The same week, agents with the federal Drug Enforcement Administration arrested two Chinese nationals at a warehouse in Monson, where they allegedly found 1,100 marijuana plants — plus 3,000 more at four residential properties in that town and neighboring Palmer.
Weiqing Li, 41, and Li Qin Li, 49, were charged with manufacturing marijuana and processing marijuana with intent to distribute in U.S. District Court. Weiqing Li told agents he had traveled to Massachusetts from Chicago for the sole purpose of growing marijuana.
During a detention hearing before a federal magistrate judge on Thursday, his attorney, Charles Dolan, said Weiqing Li was a “dupe,” and a low-level player in a larger-scale marijuana trafficking ring.
“Mr. Li is an extremely minor player in this whole thing … I might say maybe, I don’t know what the translation would be in Chinese … but, a dupe,” Dolan told U.S. Magistrate Judge Katherine Robertson.
Federal prosecutors lost a bid for Weiqing Li to be held behind bars pending trial. Assistant U.S. Attorney Catherine Curley argued the strength of the government’s case was strong, and Li had “strong ties” to China.

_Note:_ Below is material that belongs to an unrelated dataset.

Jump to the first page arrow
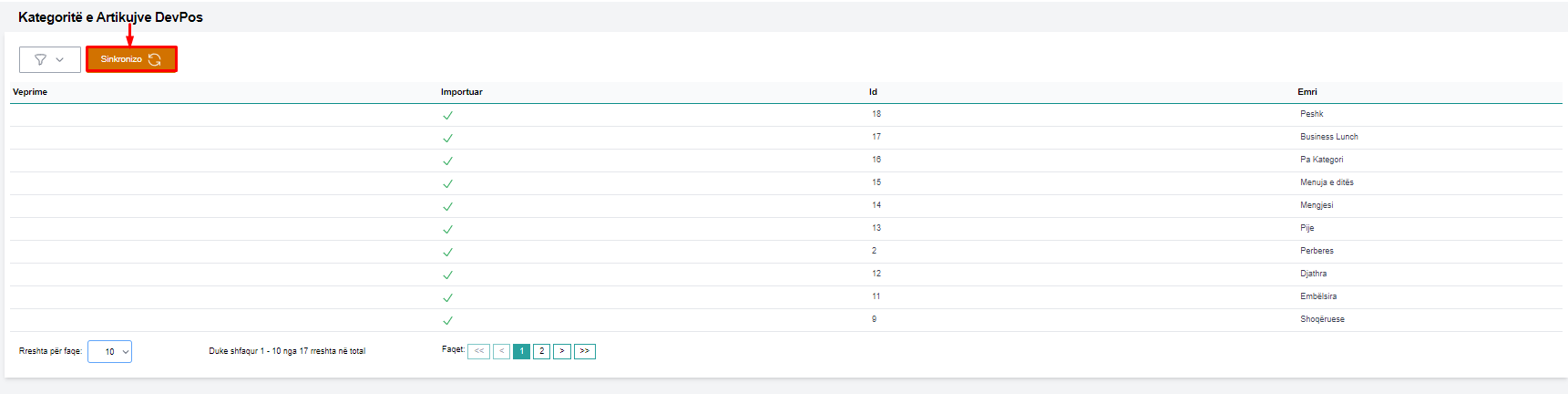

“Mr. Li later admitted he was at the warehouse to grow marijuana. He had come to Massachusetts around February of this year for the purpose of growing marijuana,” Curley said.
News reports from across the country suggest a trend of Chinese nationals setting up grow operations in rural towns where property values are generally low, with murky financing. Police and federal agents have conducted raids in Washington, California, Colorado and now Massachusetts — all states that have legalized marijuana sales but under strictly controlled state and municipal guidelines and for licensed operators.

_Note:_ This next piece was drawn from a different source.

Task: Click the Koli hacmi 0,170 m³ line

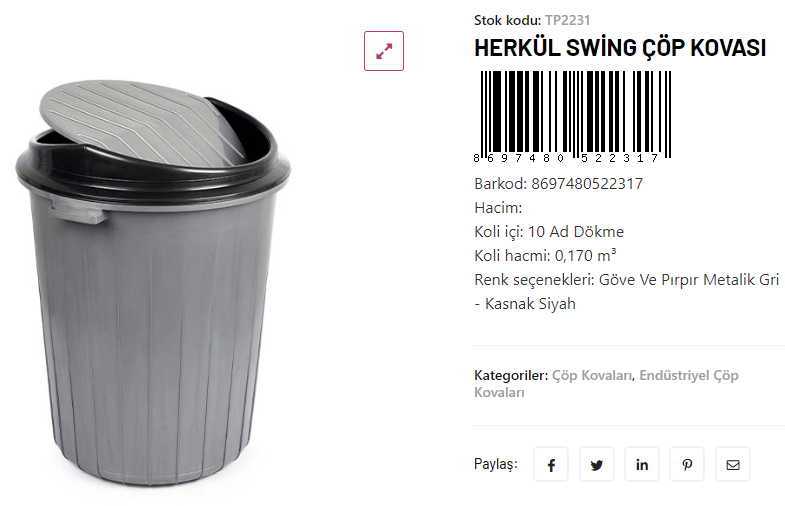Action: 545,255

The federal government, however, still considers marijuana illegal but in many cases lets states regulate the drug on their own, with police only sweeping in on larger scale operations.
In the Monson-Palmer investigation, agents raided five properties including four residential properties in Monson and Palmer: 32 Main St. and 36 Main St. in Monson, and 4026 Pleasant St. and 1036 Central St. in Palmer. All five were purchased at once by BG Real Estate Inc., whose sole officer is listed as Yu Xiang Liu, according to corporate records filed with the state. He lists his address as 32 Main St. in Monson, and has not been charged in the case.

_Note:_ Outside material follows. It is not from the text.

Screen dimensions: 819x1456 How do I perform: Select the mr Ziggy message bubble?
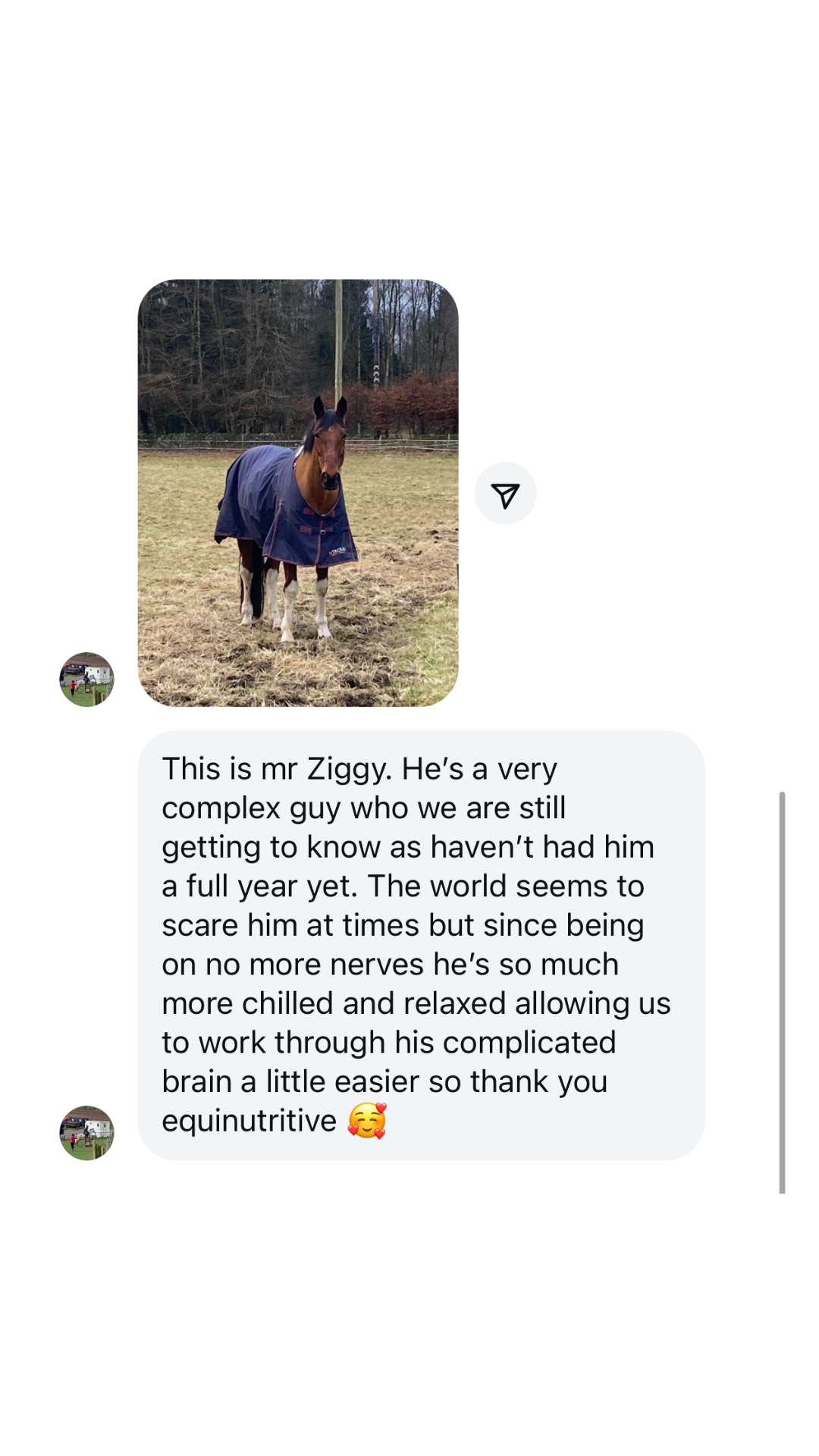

The Savoy property was purchased for $200,000 in cash in November of 2017, according to state police. A town of about 700 residents, Savoy is dominated by state forests and protected land. Troopers said plywood covered the interior of the building’s windows. Each entrance had a surveillance camera perched above it, troopers with the Cheshire barracks observed.
The Monson properties are located along a well-traveled stretch of Route 32 populated by farmland, businesses, historic homes, a country club and a trailer park. The residential properties are not exactly run-down, but overgrown with foliage.
About two miles west of those homes is the warehouse — a squat, one story white building with an expired town license on the door that says its owner is Yin Guo Wang, a construction supervisor.
During Thursday’s hearing in federal court, Curley told the judge she did not believe Weiqing Li had any ownership interest in any of the properties but told investigators he had been asked by “people higher up than him” to provide his identification and social security number to open the warehouse.
Dolan said Li has no prior criminal record and came to the U.S. in 2011. He has a wife and two sons in Chicago; the couple opened a restaurant that failed in 2019, and he worked at a Chinese restaurant until late February when the pandemic forced it to close its doors.
It is unclear what his connections were to Massachusetts. Robertson freed Weiqing Li on a $5,000 bond, revoked his passport and sent him back to Chicago with his family to await the resolution of his case. Li Qin Li also was released on bail.
Mai and Huang, the defendants in the Savoy case, are scheduled to be arraigned in North Adams District Court on Aug. 7.
Authorities say both the federal and state investigations are ongoing.